* **文本片段**

+===+

In [1]:
import os
import keras_nlp
import keras
import tensorflow.data as tf_data
import tensorflow.strings as tf_strings
import tensorflow as tf

for gpu in tf.config.experimental.list_physical_devices("GPU"):
    tf.config.experimental.set_memory_growth(gpu, True)

D:\anaconda\envs\tf-gpu-2.10.0-py-3.10\lib\site-packages\numpy\.libs\libopenblas.FB5AE2TYXYH2IJRDKGDGQ3XBKLKTF43H.gfortran-win_amd64.dll
D:\anaconda\envs\tf-gpu-2.10.0-py-3.10\lib\site-packages\numpy\.libs\libopenblas64__v0.3.23-246-g3d31191b-gcc_10_3_0.dll


Using TensorFlow backend


In [3]:
BATCH_SIZE = 64
MIN_STRING_LEN = 512
SEQ_LEN = 128
EMBED_DIM = 256
FEED_FORWARD_DIM = 128
NUM_HEADS = 3
NUM_LAYERS = 2
VOCAB_SIZE = 5000
EPOCHS = 5
NUM_TOKENS_TO_GENERATE = 80

In [24]:
keras.utils.get_file(origin="https://dldata-public.s3.us-east-2.amazonaws.com/simplebooks.zip", extract=True, )
dir = os.path.expanduser("~/.keras/datasets/simplebooks/")
raw_train_ds = tf_data.TextLineDataset(dir + "simplebooks-92-raw/train.txt").filter(lambda x: tf_strings.length(x) > MIN_STRING_LEN).batch(BATCH_SIZE).shuffle(buffer_size = 256)
raw_val_ds = tf_data.TextLineDataset(dir + "simplebooks-92-raw/valid.txt").filter(lambda x: tf_strings.length(x) > MIN_STRING_LEN).batch(BATCH_SIZE)
# 一个单词列表，并且前三个分别是 '[PAD]','[UNK]','[BOS]'
vocab = keras_nlp.tokenizers.compute_word_piece_vocabulary(raw_train_ds, vocabulary_size=VOCAB_SIZE, lowercase=True, reserved_tokens=["[PAD]", "[UNK]", "[BOS]"])
# 根据 vocab 可以给句子进行分词并转换成对应的 id ，id 长度为 SEQ_LEN ，不足的用 0 补齐，超出的截断
tokenizer = keras_nlp.tokenizers.WordPieceTokenizer(vocabulary=vocab, sequence_length=SEQ_LEN, lowercase=True)
# 在 id 序列的开始加上 [BOS] 对应的 id ，最后的 id 序列长度为 SEQ_LEN ，不足的用 0 补齐，超出的截断
start_packer = keras_nlp.layers.StartEndPacker(sequence_length=SEQ_LEN, start_value=tokenizer.token_to_id("[BOS]"))
def preprocess(inputs):
    outputs = tokenizer(inputs)
    features = start_packer(outputs)
    labels = outputs
    return features, labels
train_ds = raw_train_ds.map(preprocess, num_parallel_calls=tf_data.AUTOTUNE).prefetch(tf_data.AUTOTUNE)

+===+

* **待办事项**
A - 这段代码中 BATCH_SIZE 被设为多少？
B - 请改写这段代码中从“# 根据 vocab 可以给句子进行分词并转换成对应的”往下直到“features = start_packer(outputs)”的全部内容，把其中的“start_packer”替换为“bos_packer”。
以下条目取自另一来源。

已保存的数据条目
+===+

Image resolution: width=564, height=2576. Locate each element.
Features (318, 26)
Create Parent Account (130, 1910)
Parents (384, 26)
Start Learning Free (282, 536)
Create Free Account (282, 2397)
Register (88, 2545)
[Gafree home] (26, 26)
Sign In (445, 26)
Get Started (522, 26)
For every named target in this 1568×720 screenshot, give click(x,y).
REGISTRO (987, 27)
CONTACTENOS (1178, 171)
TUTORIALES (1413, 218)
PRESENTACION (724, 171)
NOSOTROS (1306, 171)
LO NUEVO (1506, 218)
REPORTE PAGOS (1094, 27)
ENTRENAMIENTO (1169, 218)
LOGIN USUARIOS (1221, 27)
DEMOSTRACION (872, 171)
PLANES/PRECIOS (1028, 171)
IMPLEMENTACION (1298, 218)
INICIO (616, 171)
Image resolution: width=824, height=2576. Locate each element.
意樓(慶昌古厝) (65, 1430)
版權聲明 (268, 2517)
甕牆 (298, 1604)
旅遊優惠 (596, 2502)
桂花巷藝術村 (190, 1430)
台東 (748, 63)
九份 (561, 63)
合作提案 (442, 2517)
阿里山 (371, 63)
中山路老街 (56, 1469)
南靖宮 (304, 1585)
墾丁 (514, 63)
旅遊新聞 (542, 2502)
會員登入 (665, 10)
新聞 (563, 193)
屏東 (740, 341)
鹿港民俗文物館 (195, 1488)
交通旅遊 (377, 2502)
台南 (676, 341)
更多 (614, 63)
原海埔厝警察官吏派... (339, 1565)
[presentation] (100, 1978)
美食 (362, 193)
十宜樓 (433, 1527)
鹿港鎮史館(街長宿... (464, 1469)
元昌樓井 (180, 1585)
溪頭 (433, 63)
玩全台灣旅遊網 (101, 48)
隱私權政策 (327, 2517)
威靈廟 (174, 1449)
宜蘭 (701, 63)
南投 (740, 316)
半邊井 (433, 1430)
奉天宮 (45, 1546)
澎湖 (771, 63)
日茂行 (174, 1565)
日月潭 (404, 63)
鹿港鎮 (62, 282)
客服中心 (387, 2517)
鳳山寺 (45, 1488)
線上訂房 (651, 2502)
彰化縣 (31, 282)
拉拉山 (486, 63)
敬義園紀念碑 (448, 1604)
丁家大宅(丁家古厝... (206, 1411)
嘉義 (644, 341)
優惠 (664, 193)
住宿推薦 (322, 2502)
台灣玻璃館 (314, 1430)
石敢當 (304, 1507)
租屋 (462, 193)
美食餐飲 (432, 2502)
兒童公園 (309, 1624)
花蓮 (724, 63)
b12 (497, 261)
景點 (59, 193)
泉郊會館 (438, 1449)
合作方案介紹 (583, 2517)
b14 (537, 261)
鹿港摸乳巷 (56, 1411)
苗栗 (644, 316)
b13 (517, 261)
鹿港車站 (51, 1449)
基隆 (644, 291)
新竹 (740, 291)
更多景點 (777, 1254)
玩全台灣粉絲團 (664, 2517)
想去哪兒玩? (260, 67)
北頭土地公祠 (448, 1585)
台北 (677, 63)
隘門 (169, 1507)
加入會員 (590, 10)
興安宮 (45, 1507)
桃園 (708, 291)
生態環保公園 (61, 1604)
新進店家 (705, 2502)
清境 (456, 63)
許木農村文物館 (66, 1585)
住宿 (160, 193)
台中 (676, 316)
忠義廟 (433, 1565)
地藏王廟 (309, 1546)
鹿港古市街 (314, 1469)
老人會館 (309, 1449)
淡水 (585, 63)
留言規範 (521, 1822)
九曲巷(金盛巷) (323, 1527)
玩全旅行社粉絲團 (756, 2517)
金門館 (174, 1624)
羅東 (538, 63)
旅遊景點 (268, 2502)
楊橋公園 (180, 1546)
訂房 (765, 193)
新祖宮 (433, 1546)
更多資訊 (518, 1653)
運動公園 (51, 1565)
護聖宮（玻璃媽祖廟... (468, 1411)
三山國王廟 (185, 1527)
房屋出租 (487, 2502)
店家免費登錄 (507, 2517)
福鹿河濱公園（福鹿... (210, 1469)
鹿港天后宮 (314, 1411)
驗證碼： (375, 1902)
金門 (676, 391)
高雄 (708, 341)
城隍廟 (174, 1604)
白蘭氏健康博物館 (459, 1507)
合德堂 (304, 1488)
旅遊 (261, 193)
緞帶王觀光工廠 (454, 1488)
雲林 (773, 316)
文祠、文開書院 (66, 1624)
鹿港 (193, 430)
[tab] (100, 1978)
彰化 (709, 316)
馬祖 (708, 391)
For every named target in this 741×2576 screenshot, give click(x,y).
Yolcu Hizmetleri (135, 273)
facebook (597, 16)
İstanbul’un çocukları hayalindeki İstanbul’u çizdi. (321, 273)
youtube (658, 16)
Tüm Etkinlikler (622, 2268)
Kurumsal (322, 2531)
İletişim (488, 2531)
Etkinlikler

+===+

* **预期回答**
A - 64

B -
# 根据 vocab 可以给句子进行分词并转换成对应的 id ，id 长度为 SEQ_LEN ，不足的用 0 补齐，超出的截断
tokenizer = keras_nlp.tokenizers.WordPieceTokenizer(vocabulary=vocab, sequence_length=SEQ_LEN, lowercase=True)
# 在 id 序列的开始加上 [BOS] 对应的 id ，最后的 id 序列长度为 SEQ_LEN ，不足的用 0 补齐，超出的截断
bos_packer = keras_nlp.layers.StartEndPacker(sequence_length=SEQ_LEN, start_value=tokenizer.token_to_id("[BOS]"))
def preprocess(inputs):
    outputs = tokenizer(inputs)
    features = bos_packer(outputs)